Nonetheless, because the new European Central Bank manages
the euro, any gold reserves not allocated to the European Central Bank
serve little purpose to the individual European member central banks since
they no longer manage any currencies. Gold, for them, is therefore less
important as a reserve asset, so there is a high probability that some
of the constituent countries of the European Union will continue to sell
their remaining gold reserves. These sales have not had a measurable impact
on the gold price over the past fourteen years; I doubt they will have
any impact in the future.
Gold is still an important reserve asset in South East Asia,
Japan and China, where huge trade surpluses and foreign exchange reserves
are being accumulated.
The four countries with the largest foreign exchange reserves
are (in order): Japan, China, Taiwan and South Korea. Together these countries
hold more than $1.2 trillion worth of foreign exchange reserves, mostly
in dollars. That’s enough money to buy about sixty five percent
of all the gold in the world at $400 an ounce.
Assuming that these four countries can generate a nominal
two percent return on their foreign exchange reserves, then the interest
alone is enough to buy 1,866 tonnes of gold (at $400 an ounce) every year.
That puts the European annual sales of 500 tonnes in perspective.

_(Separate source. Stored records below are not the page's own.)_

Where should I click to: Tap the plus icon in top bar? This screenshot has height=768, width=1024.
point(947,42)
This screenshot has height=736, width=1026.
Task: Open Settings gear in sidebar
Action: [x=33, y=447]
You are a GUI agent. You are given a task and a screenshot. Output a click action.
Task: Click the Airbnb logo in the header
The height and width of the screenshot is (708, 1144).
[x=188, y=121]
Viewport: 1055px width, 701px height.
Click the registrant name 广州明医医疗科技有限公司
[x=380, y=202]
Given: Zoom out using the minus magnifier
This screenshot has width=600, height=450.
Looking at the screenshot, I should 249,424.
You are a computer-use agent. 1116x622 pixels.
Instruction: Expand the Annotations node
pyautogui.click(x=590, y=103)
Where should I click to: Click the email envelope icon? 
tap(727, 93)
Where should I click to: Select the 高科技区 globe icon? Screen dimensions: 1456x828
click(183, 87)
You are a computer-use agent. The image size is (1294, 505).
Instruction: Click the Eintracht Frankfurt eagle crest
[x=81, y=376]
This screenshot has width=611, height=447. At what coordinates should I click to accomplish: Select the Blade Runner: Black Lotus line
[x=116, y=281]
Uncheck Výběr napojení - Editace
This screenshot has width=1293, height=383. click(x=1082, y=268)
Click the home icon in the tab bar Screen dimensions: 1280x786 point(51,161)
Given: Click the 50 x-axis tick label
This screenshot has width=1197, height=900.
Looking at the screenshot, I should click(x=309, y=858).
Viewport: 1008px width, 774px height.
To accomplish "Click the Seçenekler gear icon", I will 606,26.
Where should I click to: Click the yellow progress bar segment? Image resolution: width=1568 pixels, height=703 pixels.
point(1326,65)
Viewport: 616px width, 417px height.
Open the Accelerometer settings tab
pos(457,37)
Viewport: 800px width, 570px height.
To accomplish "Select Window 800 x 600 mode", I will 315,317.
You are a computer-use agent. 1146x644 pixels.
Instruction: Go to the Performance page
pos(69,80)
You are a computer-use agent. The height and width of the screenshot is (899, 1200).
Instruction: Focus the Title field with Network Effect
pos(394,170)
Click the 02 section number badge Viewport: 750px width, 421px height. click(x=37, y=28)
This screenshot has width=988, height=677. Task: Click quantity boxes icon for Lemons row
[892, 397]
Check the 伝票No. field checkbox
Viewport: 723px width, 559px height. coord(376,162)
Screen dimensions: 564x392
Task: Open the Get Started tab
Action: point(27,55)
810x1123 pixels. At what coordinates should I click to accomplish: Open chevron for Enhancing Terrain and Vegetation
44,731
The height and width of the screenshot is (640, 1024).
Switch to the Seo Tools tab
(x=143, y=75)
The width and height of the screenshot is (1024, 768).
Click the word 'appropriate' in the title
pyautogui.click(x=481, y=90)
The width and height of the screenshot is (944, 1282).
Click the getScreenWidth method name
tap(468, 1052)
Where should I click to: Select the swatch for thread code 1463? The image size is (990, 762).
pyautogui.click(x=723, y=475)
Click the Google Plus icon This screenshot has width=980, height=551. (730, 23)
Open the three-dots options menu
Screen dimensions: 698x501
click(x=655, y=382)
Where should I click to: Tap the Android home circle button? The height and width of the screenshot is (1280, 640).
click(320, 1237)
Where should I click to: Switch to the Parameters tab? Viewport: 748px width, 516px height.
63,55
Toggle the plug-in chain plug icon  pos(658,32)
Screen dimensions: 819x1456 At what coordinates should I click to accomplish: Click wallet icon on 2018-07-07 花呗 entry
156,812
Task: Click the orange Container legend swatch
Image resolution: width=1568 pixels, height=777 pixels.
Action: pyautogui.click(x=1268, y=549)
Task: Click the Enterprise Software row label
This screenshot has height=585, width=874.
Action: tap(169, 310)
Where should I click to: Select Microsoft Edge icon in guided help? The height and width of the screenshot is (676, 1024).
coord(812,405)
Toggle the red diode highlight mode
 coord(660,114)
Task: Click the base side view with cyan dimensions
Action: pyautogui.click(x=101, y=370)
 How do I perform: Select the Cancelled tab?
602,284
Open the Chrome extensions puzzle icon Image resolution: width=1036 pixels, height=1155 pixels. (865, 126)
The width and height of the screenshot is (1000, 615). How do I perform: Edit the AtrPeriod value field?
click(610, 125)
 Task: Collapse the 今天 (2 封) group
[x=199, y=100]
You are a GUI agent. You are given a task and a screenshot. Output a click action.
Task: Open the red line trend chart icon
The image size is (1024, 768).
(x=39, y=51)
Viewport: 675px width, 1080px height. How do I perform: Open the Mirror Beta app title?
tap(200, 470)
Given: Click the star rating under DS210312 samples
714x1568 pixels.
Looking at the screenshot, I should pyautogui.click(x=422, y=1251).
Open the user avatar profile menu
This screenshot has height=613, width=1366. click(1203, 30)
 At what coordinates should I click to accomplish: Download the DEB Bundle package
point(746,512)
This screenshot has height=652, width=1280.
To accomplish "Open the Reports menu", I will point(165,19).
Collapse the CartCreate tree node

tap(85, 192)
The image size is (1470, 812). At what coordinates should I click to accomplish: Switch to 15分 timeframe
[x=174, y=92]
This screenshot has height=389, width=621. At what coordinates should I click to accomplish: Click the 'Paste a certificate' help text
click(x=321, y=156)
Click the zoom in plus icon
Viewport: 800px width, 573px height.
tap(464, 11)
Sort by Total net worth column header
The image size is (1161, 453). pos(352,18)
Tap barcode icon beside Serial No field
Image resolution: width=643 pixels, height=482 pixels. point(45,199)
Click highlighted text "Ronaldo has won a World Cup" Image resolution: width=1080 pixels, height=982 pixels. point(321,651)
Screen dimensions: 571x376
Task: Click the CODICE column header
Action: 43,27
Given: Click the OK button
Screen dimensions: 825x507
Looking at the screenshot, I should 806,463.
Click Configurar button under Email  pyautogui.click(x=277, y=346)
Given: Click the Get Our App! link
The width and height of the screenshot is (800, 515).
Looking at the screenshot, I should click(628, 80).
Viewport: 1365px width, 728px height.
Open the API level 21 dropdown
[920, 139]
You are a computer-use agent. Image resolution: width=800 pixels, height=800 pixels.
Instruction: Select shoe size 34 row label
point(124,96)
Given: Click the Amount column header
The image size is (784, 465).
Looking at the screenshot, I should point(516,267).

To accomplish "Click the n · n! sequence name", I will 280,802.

These four countries share a common problem: they own too
many US dollars. While they may not want to hurt the US dollar (it would
hurt their own exports), they also need to diversify their reserve asset
portfolios. If, for example, they were to sell dollars and buy euros it
would significantly weaken the dollar and boost the euro. This could help
increase their European exports while they lose ground in the US. At the
same time they cannot let the euro-dollar exchange rate get out of hand
because a strong euro would seriously hurt European exports to the United
States, and could cause a political backlash against them. Another option
would be to dilute their dollar holdings (albeit gradually) with gold
purchases.
The real concern regarding central bank sales is that there
simply isn’t enough gold to satisfy the demand. The risk is that
those countries with growing foreign exchange reserves may, one day, want
to diversify some of their reserve assets into an uncorrelated monetary
instrument that isn’t anyone else’s liability. That’s
a risk I can live with.
For now the gold price remains a function of the dollar.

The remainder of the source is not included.